__Task item__.
The answer must consist of each line below that holds the word "checkbox", copied as it stands.

Exercise input Block Start

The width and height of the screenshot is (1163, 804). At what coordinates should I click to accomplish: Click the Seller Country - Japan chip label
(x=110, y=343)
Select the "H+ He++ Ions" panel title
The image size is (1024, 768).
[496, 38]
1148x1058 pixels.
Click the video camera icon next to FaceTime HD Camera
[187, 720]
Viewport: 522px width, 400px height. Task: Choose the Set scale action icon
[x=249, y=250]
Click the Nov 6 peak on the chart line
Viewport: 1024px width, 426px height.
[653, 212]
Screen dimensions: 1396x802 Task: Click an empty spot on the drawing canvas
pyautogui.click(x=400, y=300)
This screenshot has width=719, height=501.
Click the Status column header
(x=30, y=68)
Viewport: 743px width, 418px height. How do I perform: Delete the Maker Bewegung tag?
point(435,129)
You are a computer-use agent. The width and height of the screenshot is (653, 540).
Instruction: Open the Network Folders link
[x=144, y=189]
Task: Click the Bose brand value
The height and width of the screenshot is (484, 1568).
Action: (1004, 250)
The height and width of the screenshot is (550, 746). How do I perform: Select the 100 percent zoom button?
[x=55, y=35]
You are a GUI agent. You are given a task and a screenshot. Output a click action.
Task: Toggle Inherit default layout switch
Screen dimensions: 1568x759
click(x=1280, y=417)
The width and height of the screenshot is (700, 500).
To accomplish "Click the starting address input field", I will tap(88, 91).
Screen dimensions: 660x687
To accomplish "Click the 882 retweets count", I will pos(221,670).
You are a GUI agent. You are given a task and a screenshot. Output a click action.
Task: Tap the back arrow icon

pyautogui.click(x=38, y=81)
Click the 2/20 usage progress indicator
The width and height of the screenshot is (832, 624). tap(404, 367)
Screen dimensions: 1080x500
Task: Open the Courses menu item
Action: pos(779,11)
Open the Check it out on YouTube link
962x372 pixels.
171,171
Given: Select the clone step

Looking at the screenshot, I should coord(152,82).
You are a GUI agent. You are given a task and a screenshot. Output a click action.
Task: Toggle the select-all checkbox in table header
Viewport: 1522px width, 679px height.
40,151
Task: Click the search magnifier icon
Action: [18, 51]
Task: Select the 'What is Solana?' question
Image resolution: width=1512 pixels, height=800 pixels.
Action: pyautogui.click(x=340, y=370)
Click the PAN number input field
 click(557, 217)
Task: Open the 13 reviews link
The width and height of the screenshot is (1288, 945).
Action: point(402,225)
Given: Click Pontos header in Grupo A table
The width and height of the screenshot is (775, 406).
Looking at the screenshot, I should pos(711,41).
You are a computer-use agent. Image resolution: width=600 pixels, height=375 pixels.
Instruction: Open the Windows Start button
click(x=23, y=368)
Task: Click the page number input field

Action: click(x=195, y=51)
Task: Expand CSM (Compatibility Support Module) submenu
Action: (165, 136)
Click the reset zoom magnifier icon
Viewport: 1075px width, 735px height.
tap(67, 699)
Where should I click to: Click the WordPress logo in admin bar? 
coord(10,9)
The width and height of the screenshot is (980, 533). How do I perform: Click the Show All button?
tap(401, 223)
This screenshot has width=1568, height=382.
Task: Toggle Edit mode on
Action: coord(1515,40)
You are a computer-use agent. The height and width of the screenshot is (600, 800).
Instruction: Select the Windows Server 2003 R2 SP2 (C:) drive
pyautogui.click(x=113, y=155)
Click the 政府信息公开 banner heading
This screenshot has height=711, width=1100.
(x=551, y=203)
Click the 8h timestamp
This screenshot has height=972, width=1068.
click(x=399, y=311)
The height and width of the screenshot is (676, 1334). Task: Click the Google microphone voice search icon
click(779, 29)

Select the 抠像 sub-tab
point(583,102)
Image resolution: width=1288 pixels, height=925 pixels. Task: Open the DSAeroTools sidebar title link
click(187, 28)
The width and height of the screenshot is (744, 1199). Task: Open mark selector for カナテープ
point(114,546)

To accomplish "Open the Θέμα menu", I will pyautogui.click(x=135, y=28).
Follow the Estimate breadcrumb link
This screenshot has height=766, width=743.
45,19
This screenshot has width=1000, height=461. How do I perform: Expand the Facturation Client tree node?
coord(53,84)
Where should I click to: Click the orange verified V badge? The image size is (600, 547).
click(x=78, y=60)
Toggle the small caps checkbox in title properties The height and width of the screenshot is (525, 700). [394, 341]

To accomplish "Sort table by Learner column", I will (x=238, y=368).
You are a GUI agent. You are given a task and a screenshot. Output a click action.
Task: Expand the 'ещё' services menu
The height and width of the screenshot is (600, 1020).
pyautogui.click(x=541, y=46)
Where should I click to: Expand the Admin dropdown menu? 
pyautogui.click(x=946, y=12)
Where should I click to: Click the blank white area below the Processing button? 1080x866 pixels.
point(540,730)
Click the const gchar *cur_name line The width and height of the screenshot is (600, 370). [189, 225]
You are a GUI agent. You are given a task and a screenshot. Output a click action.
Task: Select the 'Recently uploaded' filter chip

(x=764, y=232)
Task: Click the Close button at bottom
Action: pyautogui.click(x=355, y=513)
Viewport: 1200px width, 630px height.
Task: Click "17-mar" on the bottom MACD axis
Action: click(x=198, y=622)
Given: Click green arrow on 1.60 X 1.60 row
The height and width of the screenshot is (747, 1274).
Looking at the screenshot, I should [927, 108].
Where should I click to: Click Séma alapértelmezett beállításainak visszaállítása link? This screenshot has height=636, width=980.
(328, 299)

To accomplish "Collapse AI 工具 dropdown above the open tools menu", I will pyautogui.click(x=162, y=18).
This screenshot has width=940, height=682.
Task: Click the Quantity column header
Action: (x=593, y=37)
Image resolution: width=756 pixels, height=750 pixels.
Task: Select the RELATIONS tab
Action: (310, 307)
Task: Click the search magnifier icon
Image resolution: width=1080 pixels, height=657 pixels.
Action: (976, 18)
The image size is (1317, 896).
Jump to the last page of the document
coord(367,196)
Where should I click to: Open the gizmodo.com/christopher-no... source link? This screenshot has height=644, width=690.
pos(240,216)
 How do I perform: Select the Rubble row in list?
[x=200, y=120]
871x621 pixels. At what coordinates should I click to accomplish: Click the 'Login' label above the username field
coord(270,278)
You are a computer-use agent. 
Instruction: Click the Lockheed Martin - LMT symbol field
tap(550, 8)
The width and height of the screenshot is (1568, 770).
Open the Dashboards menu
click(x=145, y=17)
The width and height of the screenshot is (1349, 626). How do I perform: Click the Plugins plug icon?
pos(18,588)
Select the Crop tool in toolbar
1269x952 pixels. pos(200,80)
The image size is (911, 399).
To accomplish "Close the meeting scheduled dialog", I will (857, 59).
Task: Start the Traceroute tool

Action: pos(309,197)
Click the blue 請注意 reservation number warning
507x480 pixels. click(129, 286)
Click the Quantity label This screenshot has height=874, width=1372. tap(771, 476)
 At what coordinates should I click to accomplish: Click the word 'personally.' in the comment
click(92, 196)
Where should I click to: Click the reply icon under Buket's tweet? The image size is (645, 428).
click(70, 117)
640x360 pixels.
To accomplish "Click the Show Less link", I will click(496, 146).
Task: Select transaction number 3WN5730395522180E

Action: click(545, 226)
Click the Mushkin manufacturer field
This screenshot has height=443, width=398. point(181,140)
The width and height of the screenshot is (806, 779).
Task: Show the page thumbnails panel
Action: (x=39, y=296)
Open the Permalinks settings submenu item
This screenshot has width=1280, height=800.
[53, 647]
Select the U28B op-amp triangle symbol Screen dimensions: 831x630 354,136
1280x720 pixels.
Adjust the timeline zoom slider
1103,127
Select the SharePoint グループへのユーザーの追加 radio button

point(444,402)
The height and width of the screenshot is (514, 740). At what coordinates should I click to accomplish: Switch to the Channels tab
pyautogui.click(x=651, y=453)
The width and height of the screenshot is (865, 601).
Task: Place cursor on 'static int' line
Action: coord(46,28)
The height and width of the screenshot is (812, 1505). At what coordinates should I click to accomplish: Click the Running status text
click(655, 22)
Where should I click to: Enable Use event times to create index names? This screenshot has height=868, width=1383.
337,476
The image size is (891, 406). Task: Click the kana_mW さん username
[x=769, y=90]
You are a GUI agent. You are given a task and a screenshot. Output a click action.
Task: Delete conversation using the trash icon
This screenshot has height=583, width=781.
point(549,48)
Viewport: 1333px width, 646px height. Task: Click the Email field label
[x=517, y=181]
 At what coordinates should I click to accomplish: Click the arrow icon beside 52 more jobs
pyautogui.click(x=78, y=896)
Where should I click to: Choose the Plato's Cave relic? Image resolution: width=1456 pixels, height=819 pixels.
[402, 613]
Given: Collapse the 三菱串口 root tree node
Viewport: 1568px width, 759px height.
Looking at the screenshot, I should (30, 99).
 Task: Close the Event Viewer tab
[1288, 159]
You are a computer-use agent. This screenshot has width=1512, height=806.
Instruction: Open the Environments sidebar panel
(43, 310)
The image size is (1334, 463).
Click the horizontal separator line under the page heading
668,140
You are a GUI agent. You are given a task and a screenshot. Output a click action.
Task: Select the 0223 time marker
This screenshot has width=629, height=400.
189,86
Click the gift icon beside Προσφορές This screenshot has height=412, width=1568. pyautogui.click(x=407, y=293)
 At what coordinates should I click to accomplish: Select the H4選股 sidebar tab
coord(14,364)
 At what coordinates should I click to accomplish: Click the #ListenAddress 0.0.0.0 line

Exercise input Block End

__Response for this exercise__.
Task: Toggle the select-all checkbox in table header
Toggle the small caps checkbox in title properties The height and width of the screenshot is (525, 700). [394, 341]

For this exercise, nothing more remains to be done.